The basic feminine belief is that classical masculinity has a core that can deal with diachronicity, but this can gain further depth with more relevant organizational input for diachronicity, along with increased feminine experience about what really means to relate diachronicity with real life (the goalposts of the belief in a classical masculine core that can deal with that keep being moved further in depth), as well as about what predictable effects can appear from an opening of the mind of the man to the diachronicity. Like, for example, what is going on with the Kazakh singer Gazizkhan Şekerbekov in Erkekpin men (“I am a man”). This is the initial “wow” phase, in which the man is not so aware of the complexity incumbent in such a diachronic approach to life (although the woman may have sought to convey that too). Some years later, you see him in Dostarga (“To friends”), with Meyrambek Besbaev, where he begins to have some idea of the complexity unleashed by the diachronic fluidity.

The woman can work with this rather predictable path in which the man does not get the gist, in order to develop a new masculinity with reformed psychology based on the long-term accumulated feminine experience with diachronicity. For example, in Minem zakonlı hatınım of the Tatar singer Danir Sabirov, the woman kind of knows the predictable phases and she just works with them to develop the new masculinity, as she is not aware of and does not have other workable methods. She noticed that the man has some opening for empathy and that can be a good base to develop such masculinity. There is an initial “wow” phase in which the man feels good and, when the woman senses that he entered firmly in the diachronic paradigm, she retreats her support to let him deal with the complexity supposed by diachronicity (up to that moment, it was she who was assuming responsibilities of coherence around his organization).

All that ongoing support up to that moment was done in a way to develop a new masculinity in the man, which for Danir Sabirov appears afterwards embodied as the woman’s father, as a new sense of masculinity developed by the woman in the idea of providing organization for the fluid full-course diachronicity. This is something much more profound than a direct feminine impression that classical masculinity can deal with diachronicity, but it is still developed around the idea that it must be there in masculinity something that can deal with that. This new masculinity partly really has relevant psychology to work with diachronicity to the extent the women can provide that, but it is also partly developed as a mythical masculinity from the feminine perspective that masculinity has some inherent abilities to provide organization that a woman has no inkling how they work.

The latter part is left to the men to see what to do with. As there are no masculine direct psychological resources for that (they can be possible, but they require development by serious work with the complexity of real life), this new masculinity is rather observational in the mind of the man. When the man does not feel the diachronicity affecting too much his sense of organization, it can intervene like at the end of Opmay-opmay of the Kazakh band Aziya with Baqay to just provide some sense of organization to the psychological fluidity. When the man feels being in uncharted psychological territory, this new masculinity intervenes to study what is going on, as in Şudıñ boyında of the Kazakh singer Ahan Otınşiev. It depends also to what extent a man realizes it is uncharted psychological territory.

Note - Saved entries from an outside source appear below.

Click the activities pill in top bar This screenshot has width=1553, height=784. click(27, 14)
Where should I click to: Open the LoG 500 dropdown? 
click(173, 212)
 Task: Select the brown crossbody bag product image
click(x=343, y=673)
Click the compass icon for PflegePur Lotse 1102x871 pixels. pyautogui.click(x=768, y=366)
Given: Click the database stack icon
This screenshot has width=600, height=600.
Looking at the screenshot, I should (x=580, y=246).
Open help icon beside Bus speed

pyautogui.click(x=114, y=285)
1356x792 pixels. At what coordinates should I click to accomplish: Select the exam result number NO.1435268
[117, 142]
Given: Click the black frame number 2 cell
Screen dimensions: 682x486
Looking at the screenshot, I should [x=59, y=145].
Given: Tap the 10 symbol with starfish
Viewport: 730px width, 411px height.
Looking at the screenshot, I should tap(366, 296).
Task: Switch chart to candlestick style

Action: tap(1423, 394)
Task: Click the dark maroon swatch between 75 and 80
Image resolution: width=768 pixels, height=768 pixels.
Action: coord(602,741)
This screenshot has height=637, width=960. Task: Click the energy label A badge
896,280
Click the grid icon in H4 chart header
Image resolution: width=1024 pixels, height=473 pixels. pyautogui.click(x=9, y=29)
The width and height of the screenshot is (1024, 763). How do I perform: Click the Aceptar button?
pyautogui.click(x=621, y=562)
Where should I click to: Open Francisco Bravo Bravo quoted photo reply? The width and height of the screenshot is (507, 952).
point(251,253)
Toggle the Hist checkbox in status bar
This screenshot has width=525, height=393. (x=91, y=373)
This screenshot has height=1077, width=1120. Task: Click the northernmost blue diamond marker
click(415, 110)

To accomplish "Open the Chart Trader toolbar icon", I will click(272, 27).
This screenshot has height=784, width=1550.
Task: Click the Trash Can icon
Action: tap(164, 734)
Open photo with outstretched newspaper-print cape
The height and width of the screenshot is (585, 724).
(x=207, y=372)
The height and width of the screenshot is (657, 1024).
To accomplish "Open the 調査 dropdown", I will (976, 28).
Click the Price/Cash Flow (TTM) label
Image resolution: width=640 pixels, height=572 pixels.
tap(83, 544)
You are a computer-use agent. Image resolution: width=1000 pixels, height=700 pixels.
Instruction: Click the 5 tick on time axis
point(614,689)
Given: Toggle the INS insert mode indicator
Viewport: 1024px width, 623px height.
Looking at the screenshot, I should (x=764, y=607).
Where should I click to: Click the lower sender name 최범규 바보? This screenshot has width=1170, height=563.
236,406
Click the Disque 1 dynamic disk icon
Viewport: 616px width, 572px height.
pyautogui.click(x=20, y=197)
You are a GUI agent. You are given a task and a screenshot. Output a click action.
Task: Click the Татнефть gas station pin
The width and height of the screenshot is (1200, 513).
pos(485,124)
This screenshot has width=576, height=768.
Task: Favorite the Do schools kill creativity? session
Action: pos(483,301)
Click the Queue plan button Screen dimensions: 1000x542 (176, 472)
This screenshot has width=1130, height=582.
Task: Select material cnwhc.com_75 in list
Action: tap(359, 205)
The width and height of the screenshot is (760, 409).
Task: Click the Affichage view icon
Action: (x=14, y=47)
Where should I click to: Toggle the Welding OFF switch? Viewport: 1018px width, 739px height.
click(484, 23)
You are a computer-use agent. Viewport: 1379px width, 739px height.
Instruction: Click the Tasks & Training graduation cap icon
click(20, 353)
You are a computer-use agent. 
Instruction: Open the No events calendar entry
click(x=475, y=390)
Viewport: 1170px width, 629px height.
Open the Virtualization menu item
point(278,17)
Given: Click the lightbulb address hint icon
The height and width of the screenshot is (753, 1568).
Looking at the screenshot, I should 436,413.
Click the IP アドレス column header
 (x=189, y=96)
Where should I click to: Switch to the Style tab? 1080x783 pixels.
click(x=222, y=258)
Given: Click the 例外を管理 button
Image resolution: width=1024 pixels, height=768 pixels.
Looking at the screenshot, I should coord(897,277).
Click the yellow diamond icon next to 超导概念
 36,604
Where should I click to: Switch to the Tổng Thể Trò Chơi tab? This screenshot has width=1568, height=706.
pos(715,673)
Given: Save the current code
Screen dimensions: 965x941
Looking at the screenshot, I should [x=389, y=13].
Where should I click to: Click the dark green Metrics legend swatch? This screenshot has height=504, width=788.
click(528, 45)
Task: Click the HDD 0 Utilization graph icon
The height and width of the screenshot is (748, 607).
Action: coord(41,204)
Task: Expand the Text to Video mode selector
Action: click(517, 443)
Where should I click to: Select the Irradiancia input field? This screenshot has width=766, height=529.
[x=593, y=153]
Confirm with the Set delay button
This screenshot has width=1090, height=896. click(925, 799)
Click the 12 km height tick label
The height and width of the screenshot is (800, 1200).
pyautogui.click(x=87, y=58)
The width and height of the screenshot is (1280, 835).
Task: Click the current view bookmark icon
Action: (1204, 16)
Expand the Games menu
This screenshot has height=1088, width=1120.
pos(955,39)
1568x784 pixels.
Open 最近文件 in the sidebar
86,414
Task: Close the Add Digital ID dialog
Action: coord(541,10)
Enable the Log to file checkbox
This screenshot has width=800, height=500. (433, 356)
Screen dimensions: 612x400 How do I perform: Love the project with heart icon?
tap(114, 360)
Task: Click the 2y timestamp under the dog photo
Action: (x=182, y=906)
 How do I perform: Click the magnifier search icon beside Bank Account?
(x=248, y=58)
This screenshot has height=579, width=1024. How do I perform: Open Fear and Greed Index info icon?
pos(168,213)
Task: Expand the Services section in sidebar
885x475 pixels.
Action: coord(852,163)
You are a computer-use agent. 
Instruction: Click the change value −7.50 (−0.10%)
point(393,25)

It is not necessary for these men to have undergone with a woman sought as partner something like in Minem zakonlı hatınım to have this kind of new masculinity. They can grow up with it to some extent, as a result of how many times it happened in the previous generations, it depends on the environment they grew up in. The Jewish God feels with the same basics, with developments with some other nuances that gave it such an important role in that case.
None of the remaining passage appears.